* Work order *
Keeping every word the same, give again only the lines from the one with "Click the 1.4K invited guest count" through the end of the data, both included, and leave every picture out.

Stored data:
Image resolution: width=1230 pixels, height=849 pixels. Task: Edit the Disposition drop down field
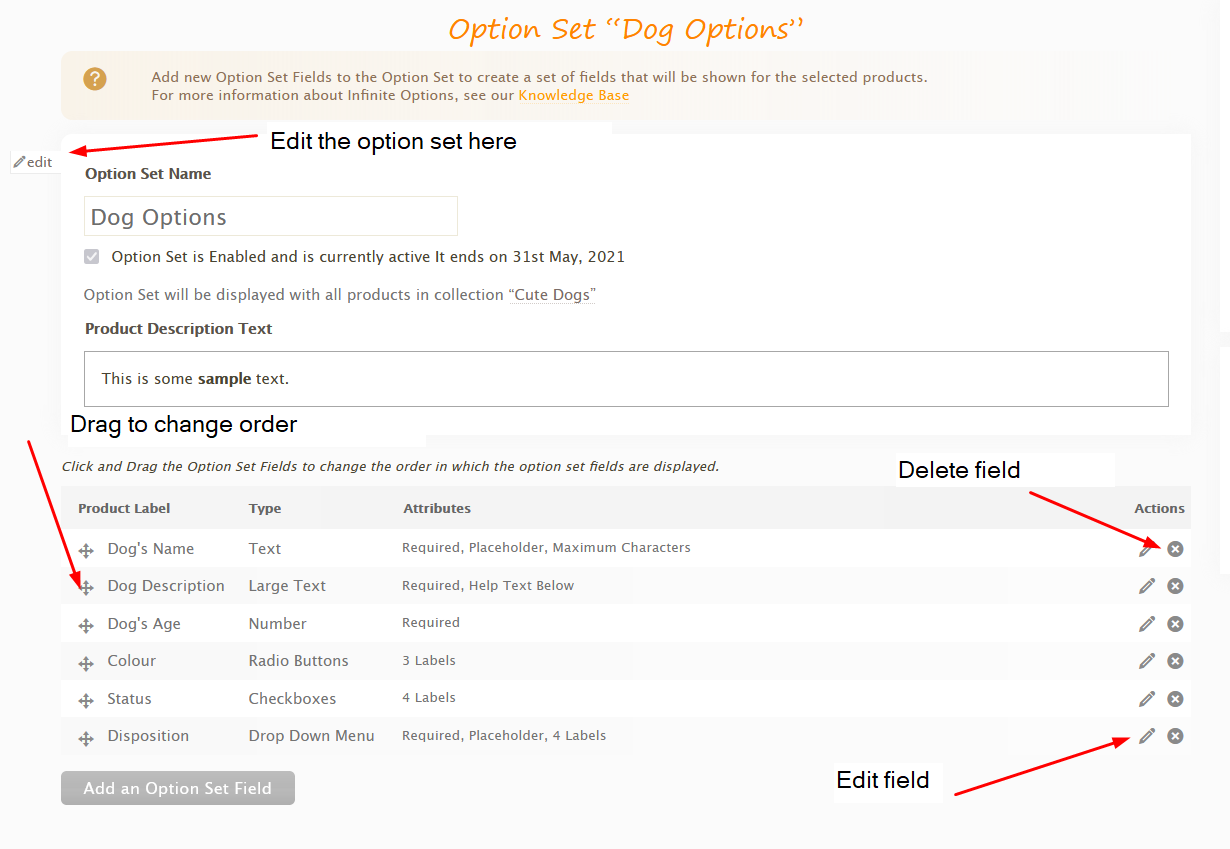tap(1147, 736)

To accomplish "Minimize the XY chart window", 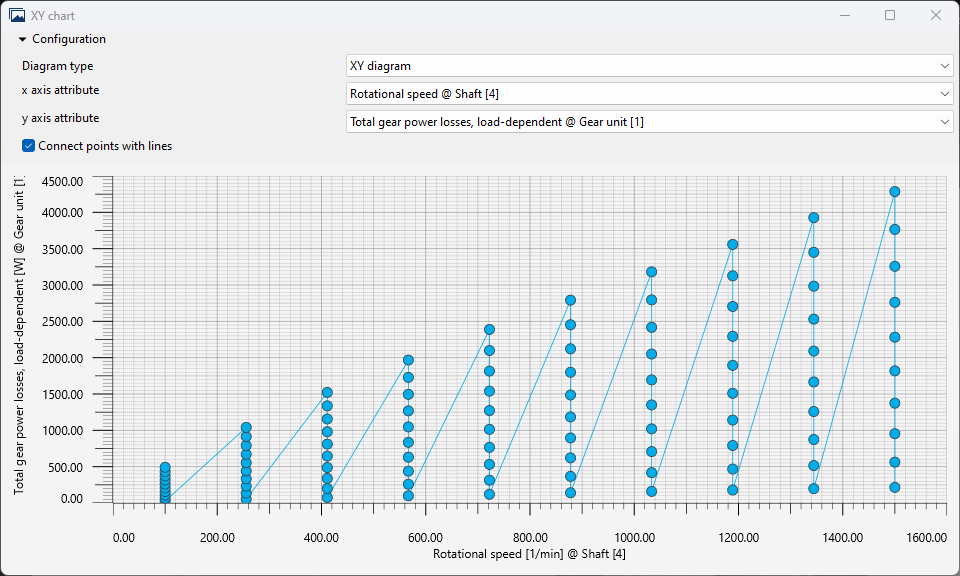I will point(843,16).
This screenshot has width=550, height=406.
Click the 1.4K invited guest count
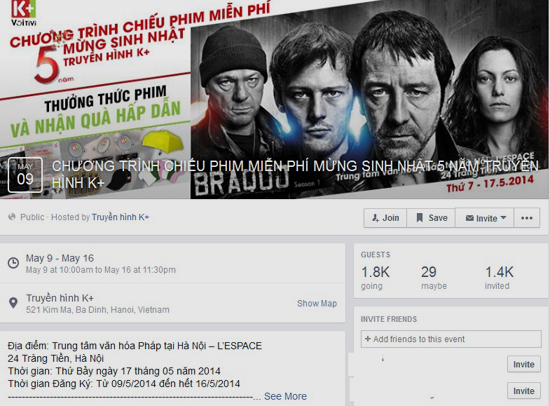pyautogui.click(x=499, y=278)
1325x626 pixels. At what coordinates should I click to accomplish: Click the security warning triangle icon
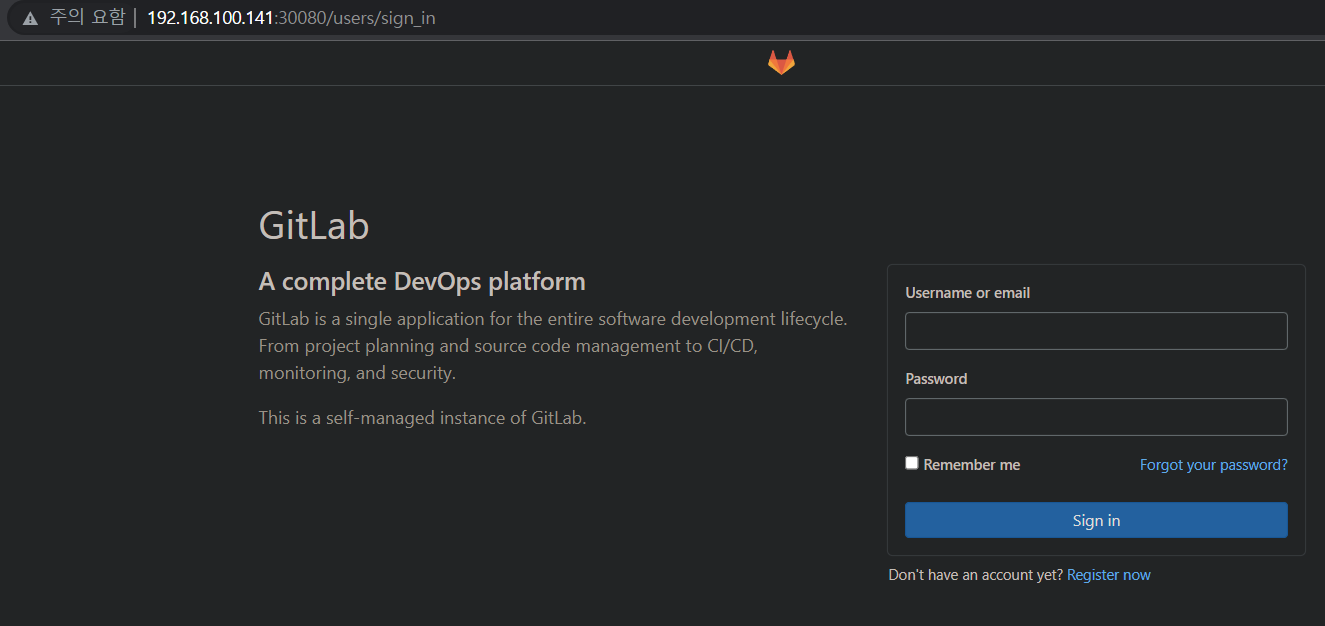click(x=30, y=19)
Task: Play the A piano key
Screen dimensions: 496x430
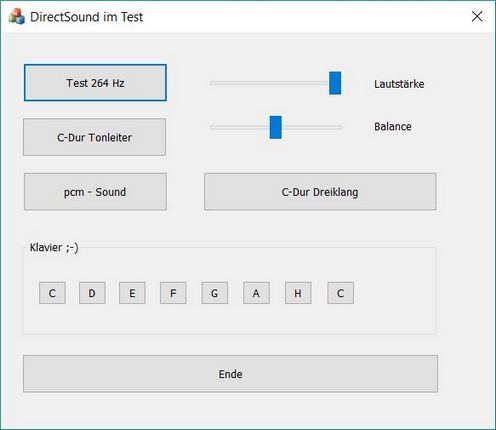Action: click(x=256, y=293)
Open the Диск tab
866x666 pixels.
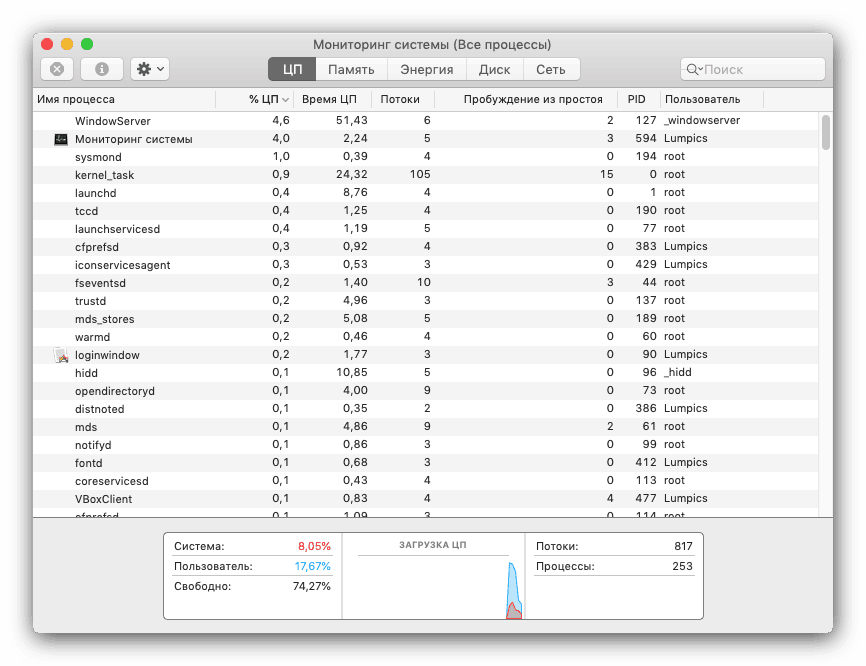[497, 69]
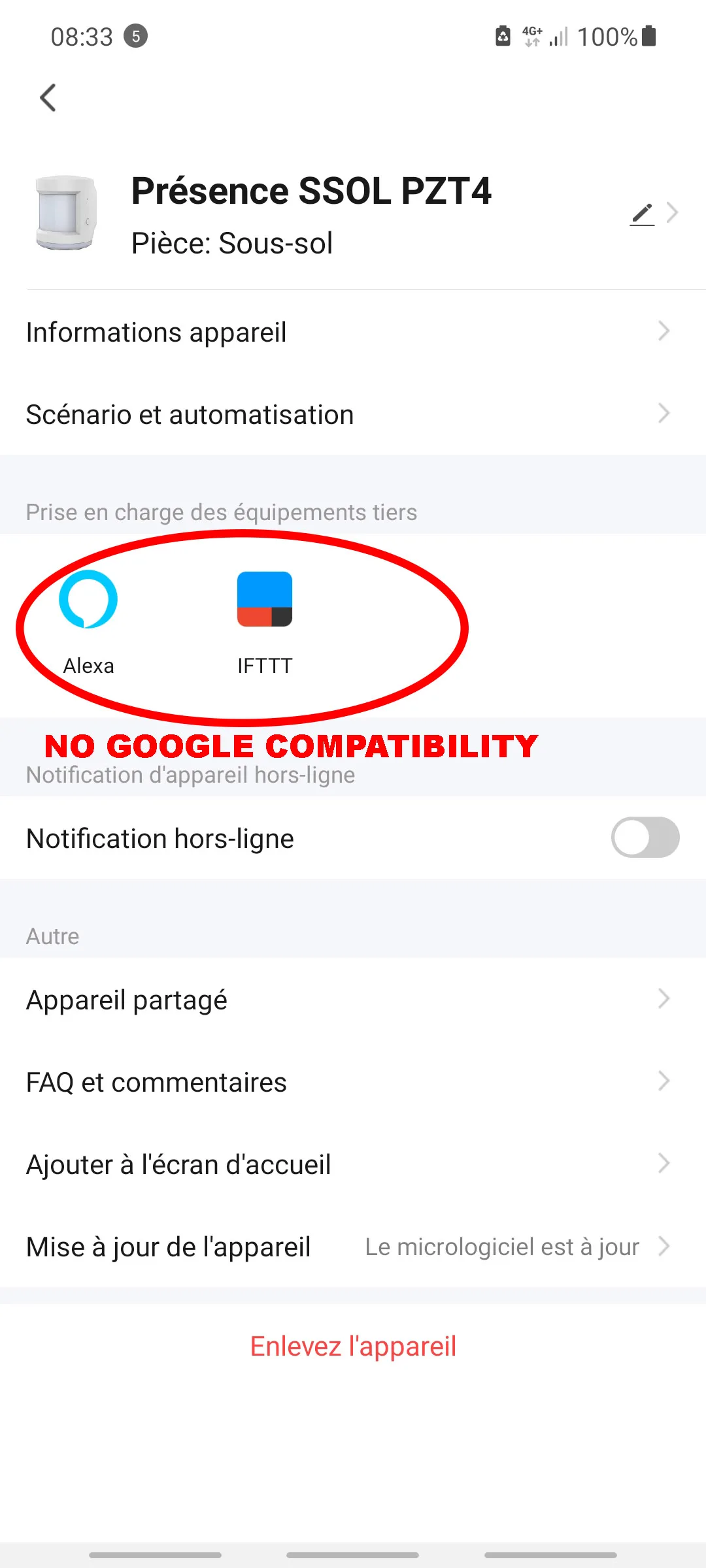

* Expected answer *
Click the 1.4K invited guest count
pyautogui.click(x=499, y=278)
1325x626 pixels. At what coordinates should I click to accomplish: Click the security warning triangle icon
click(x=30, y=19)
Task: Play the A piano key
Screen dimensions: 496x430
Action: click(x=256, y=293)
Open the Диск tab
866x666 pixels.
[497, 69]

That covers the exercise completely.